【アニメ】今期アニメはスポーツが熱い! 『弱虫ペダル』『ベイビーステップ』『ハイキュー!!』『ピンポン』

 今期アニメはスポーツが熱い。
 僕をはじめとして孤独な負け犬系男子はウェーイな体育会系が非常に苦手であるが、現実のスポーツ界を物語として昇華し美しく描いたスポーツアニメは愉しく鑑賞することができる。

 今期、スポーツをテーマにしたアニメで「僕的秀作」が多かったので、以下、紹介していこうと思う(4作品)。孤独な負け犬系男子でも楽しめるラインナップとなっているはずだ。

①『弱虫ペダル』

 まずは、『弱虫ペダル』(公式サイト http://yowapeda.com/index.html)を紹介せずにはいられまい。

 題材は自転車競技(ロードレース)である。
 負け犬系男子の心をガッツリ掴むべく、主人公・〈小野田坂道〉をアニメオタクの気弱な高校生として設定した点がポイントだ。負け犬系男子たちの心理的抵抗を減らし感情移入させることに成功した。

 〈小野田坂道〉は、少しでも多くのアニメグッズを購入すべく、電車賃を節約し、自宅と秋葉原の往復90㎞の距離をママチャリで行き来していた。自転車競技に必要な脚力を、そうして自然と身に付けていたのである。
 高校生となった〈坂道〉は、校舎へと続く急勾配の坂をママチャリで駆け上って通学していた。そして、ある日、その坂で自主練を行っていた天才高校生ロードレーサー〈今泉俊輔〉を、ママチャリで追い抜いてしまうのである。ある理由から自転車競技では絶対に誰にも負けないと固く心に誓っていた〈今泉〉に、〈坂道〉はクライマー勝負を挑まれ、次第にロードレースへの楽しさに気づいていく……。

 全国屈指の自転車競技部に入部し、人生で初めて仲間との連帯感や友情を感じ、試練や挫折を乗り越え、成長していく〈坂道〉。
 単なるアニメオタクであった坂道が、一年生にして強豪チームのレギュラーとなり、インターハイにまで出場することになるのだから、まさに“漫画のような”負け犬系男子のサクセスストーリーと言っていいだろう。
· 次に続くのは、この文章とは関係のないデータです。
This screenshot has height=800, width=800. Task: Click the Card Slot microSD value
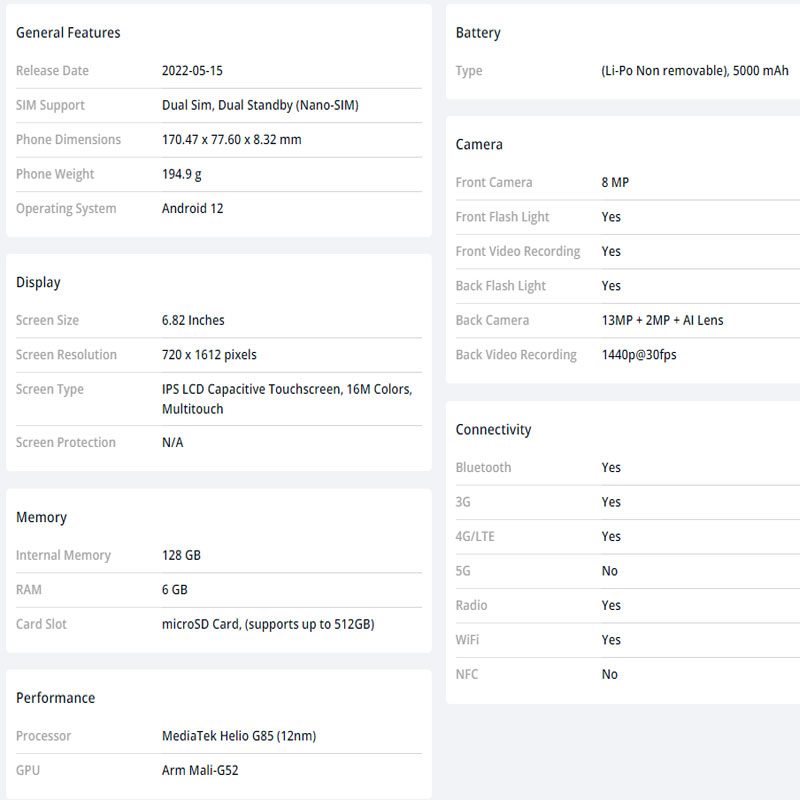(x=268, y=624)
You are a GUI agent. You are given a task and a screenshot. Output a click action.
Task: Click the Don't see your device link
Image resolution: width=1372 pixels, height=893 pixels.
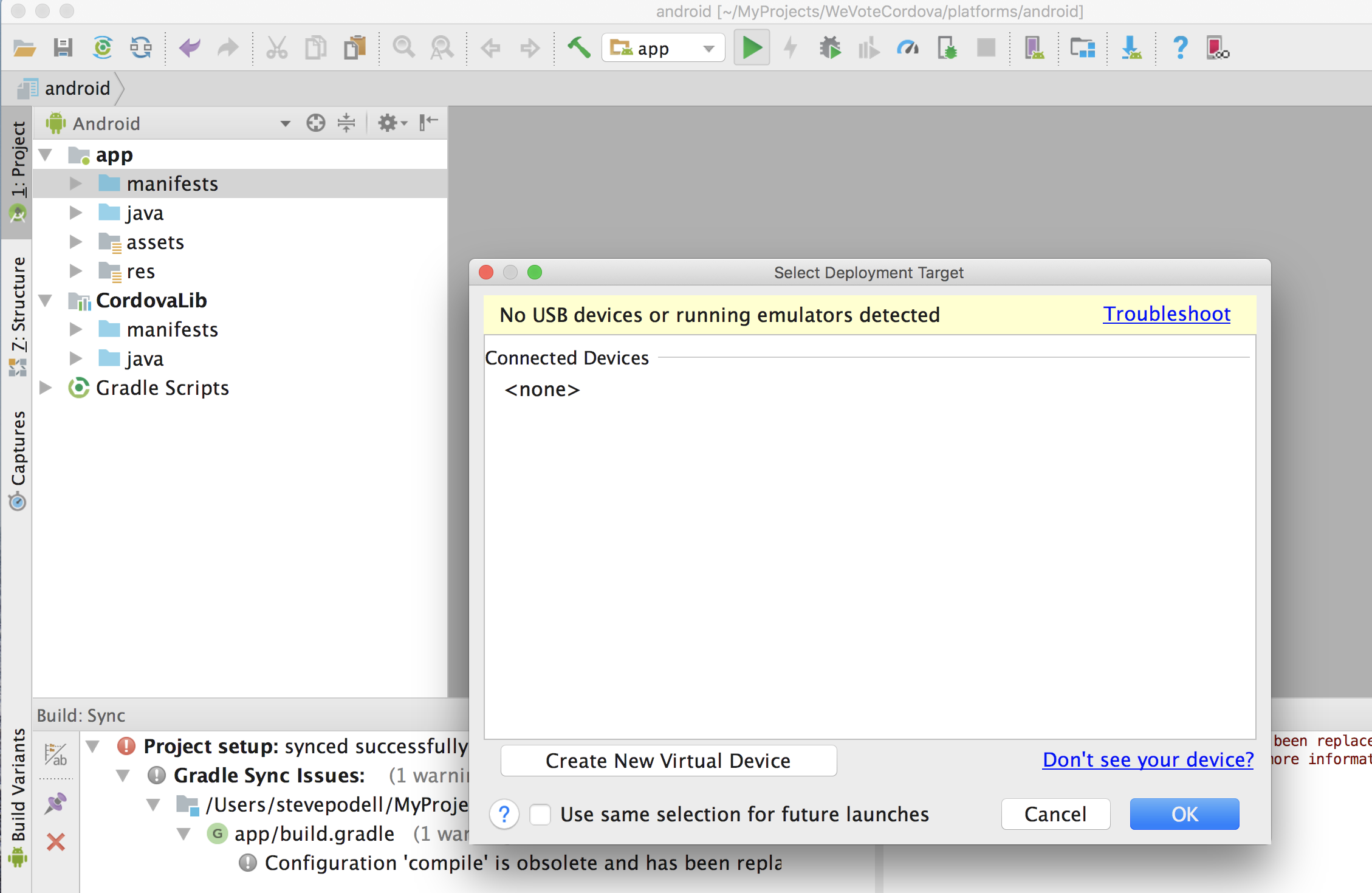(x=1148, y=759)
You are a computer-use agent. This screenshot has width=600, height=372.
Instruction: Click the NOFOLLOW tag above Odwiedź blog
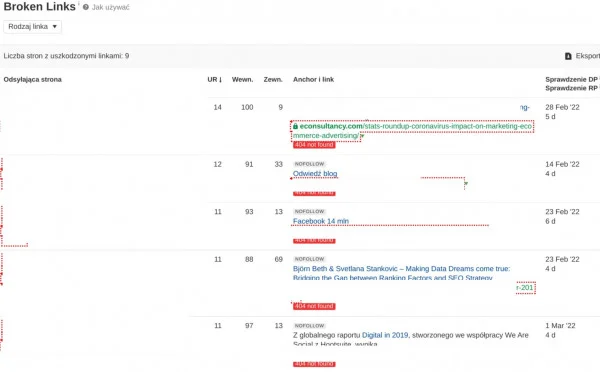[x=309, y=164]
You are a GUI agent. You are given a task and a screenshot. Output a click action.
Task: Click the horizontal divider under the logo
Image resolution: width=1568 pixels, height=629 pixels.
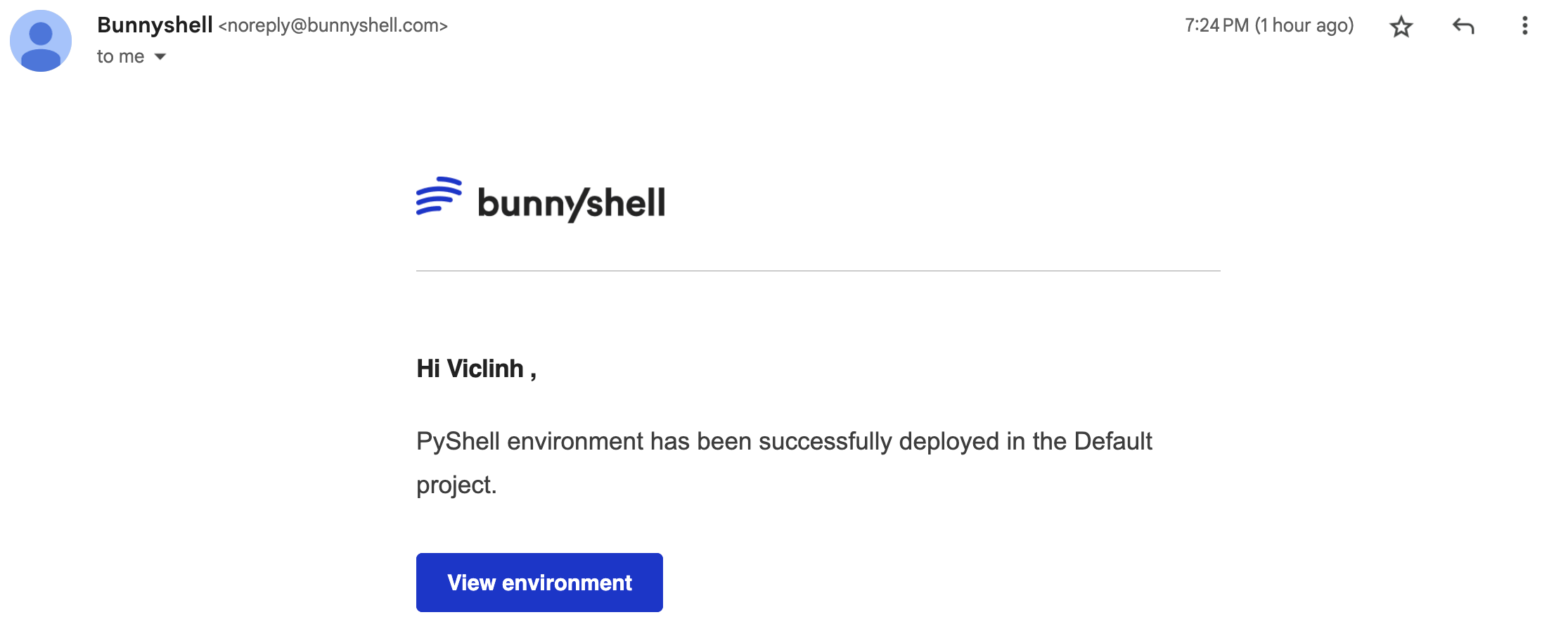coord(818,271)
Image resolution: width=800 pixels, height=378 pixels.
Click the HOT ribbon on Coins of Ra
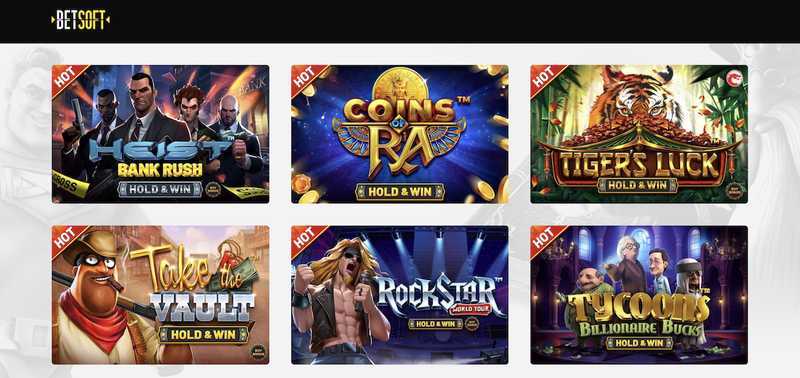pos(307,79)
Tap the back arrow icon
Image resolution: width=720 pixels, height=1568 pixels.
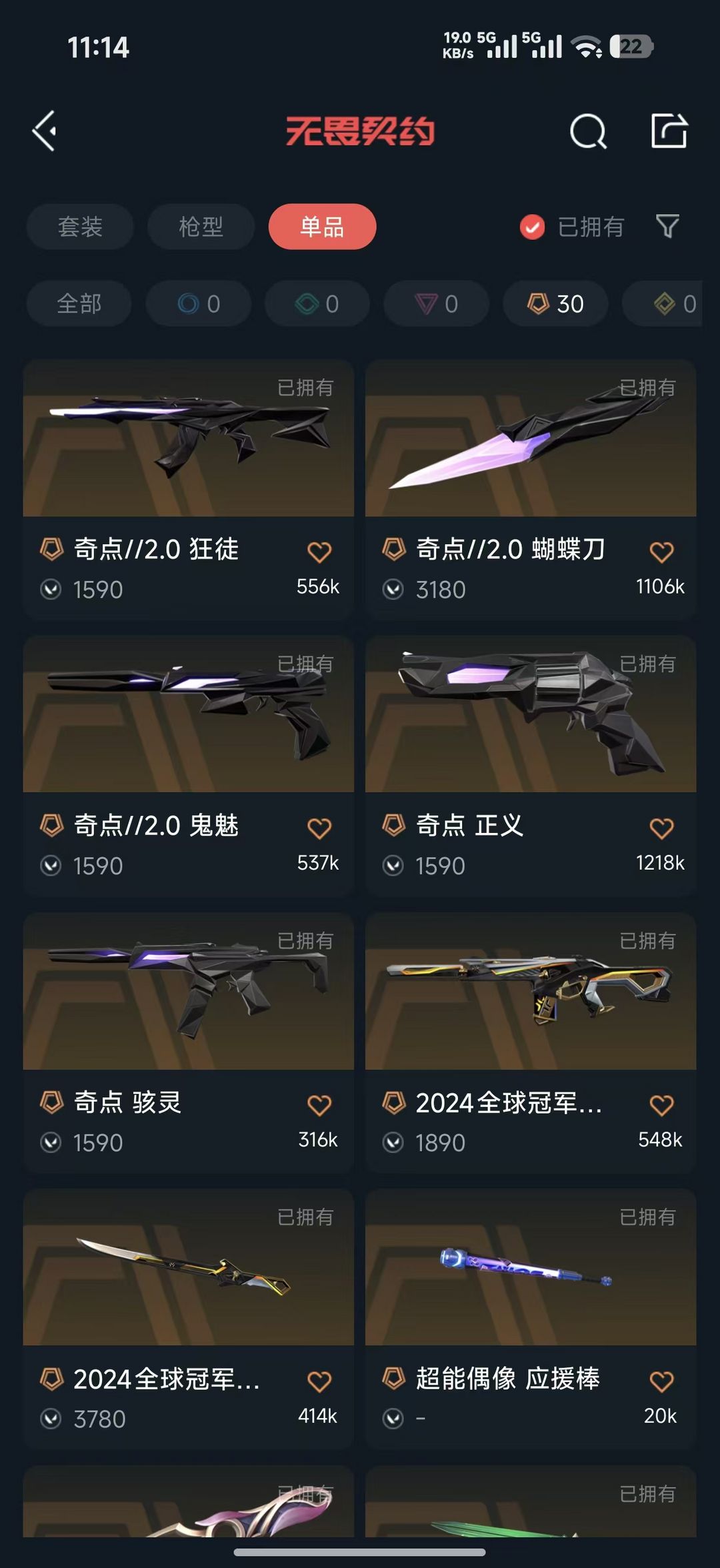[45, 131]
しかも、その成功を無理なく演出している裏付けが、「子どもの頃から秋葉原までママチャリで通っていた」という事実なのだから、視聴者の負け犬系男子たちもケチを付けづらい。
 「孤独なアニメオタク」という負のキャラクターを、アニメオタクという特性は残したまま、いや、むしろそれを巧く使って、自転車競技というスポーツと結び付けるすることにより、「仲間と共に成長していく男子高校生」へと昇華させた。
 孤独な負け犬系男子が共感せずにはいられない物語となっている。

②『ベイビーステップ』

 『弱虫ペダル』にも見られた、一見して無意味とも思える特性が実は強みになるという法則は、次に紹介する『ベイビーステップ』(公式サイト http://www9.nhk.or.jp/anime/babysteps/index.html)でも同様である。

 こちらは、テニスを題材にしたスポーツアニメで、主人公は真面目なガリ勉高校生・〈丸尾栄一郎〉である。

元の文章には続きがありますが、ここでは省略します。